Com o surgimento de novos relatos de abusos policiais, a empresa voltou a se pronunciar, aliando-se a uma corrente que defende o corte do financiamento às polícias americanas (Defund the Police). As publicações geraram milhões de compartilhamentos e elogios nas redes sociais, bem como a viralização do clamor lançado pela marca: “O silêncio NÃO é uma opção”. Houve também críticas, mas o saldo das ações foi positivo. A Ben & Jerry’s angariou muito mais admiradores do que haters.
Outros exemplos como a empresa Patagonia também podem ser citados. A empresa financiou por anos ações estruturantes de organizações de advocacy que trabalham a temática da defesa da vida selvagem, incluindo apoio explícito a ações contra atos governamentais. O fato é que posturas assim são aguardadas pelas pessoas, mais conscientes da força do setor privado. A esperança nas empresas reflete o descrédito de governos e instituições tradicionais, alimentado por crises, escândalos e deterioração nas relações. Graças à revolução digital, os consumidores se reúnem em grupos de afinidades e se mobilizam em prol de ideais e causas – o racismo, a igualdade de gênero e demais pautas da agenda de diversidade, além da preservação ambiental, educação e da ética com os animais, entre outras questões. Eles valorizam produtos e serviços de empresas engajadas em ações positivas de advocacy – a estratégia para promover mudanças políticas, comportamentais ou sistêmicas. Mas como uma marca pode abraçar uma bandeira de modo eficaz e legítimo, sem que suas ações gerem suspeitas de oportunismo ou ativismo de fachada?

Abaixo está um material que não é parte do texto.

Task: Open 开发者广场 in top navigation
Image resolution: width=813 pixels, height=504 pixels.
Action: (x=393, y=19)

Novamente a Ben & Jerry’s: a empresa pôde se posicionar com autoridade sobre o racismo por ter um vínculo firme com a causa. A marca apoia o movimento Black Lives Matter (“Vidas Negras Importam”) desde 2013, e preparou seu libelo – considerado por muitos como o mais contundente que qualquer corporação já tenha feito sobre desigualdade – com o contato constante e apoio de duas organizações de advocacy focadas na questão racial. Ouvir as organizações que estão na linha de frente das causas é fundamental.

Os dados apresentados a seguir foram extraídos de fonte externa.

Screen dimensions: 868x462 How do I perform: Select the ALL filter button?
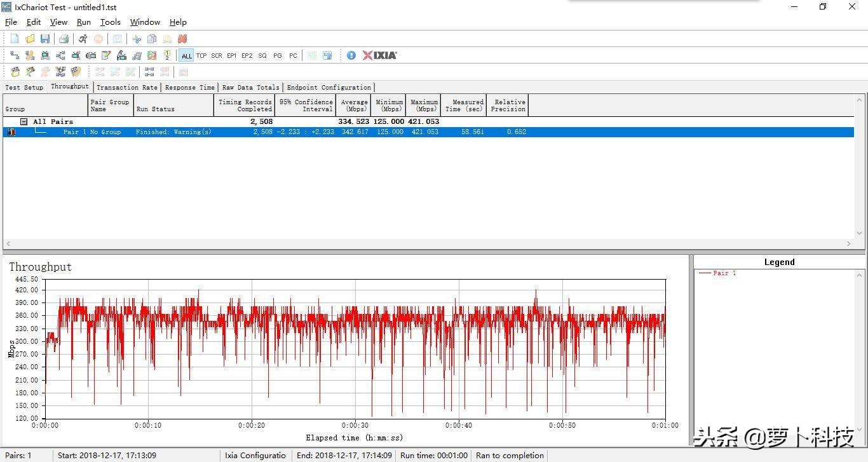(x=186, y=55)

Outros pontos importantes, constatados ao longo da minha experiência em advocacy, são a objetividade – ou seja, escolher um foco de trabalho e não querer resolver todos os problemas do mundo, pois isso tende a jogar contra os resultados – e um compromisso de dentro para fora. A defesa pública de causas sociais deve se refletir em valores cultivados internamente pela empresa. Integridade e transparência devem guiar as relações com funcionários, fornecedores e demais stakeholders. E tudo pode ser feito de forma planejada, com estratégia e governança, de forma segura.

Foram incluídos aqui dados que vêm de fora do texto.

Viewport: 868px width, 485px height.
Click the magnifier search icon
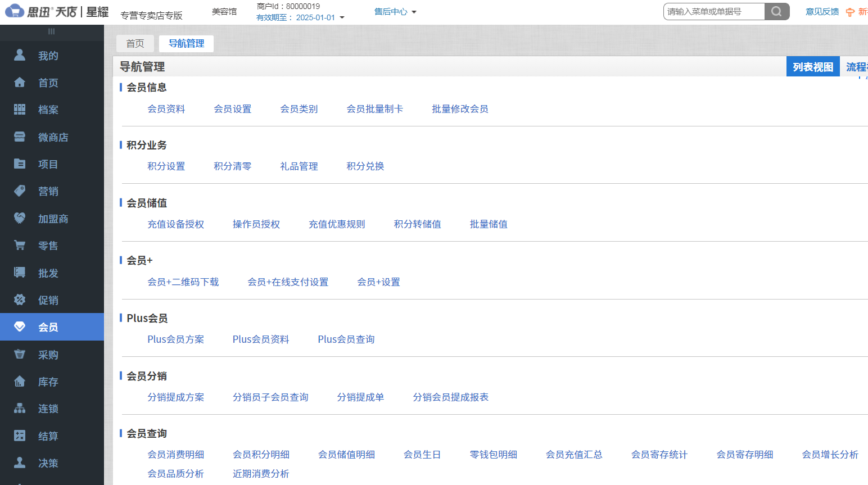click(x=777, y=11)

Adotar um programa sólido de relação e doações a ONGs e outras instituições que gravitam a causa é outra ação recomendável. Uma contribuição ocasional não é o mesmo que um envolvimento permanente, que tende a deixar mais evidente para os consumidores como a sua preferência é importante para uma grande transformação, que não acontece da noite para o dia. Esse, aliás, é um aspecto capital, que deve estar claro para as empresas: ações de advocacy devem ser contundentes e enfrentar as causas-raízes, são jornadas de longo prazo, que podem levar anos até a sensibilização e influência de governos e da sociedade para o alcance de impactos concretos. Contudo, se a causa reflete mudanças com as quais as empresas acreditam, todos ganham. Vitórias são comemoradas e o sentimento de propósito contagia, pois todos estarão, no fim do dia, ajudando a mudar a história de uma cidade e até de um país.
Uma boa reputação não depende apenas do sucesso financeiro ou da presença de uma empresa na mídia. Não existem atalhos ou fórmulas para a construção de uma sociedade melhor, mas ela invariavelmente dependerá cada vez mais de um relacionamento estreito com as pessoas e a preocupação real com o seu bem-estar.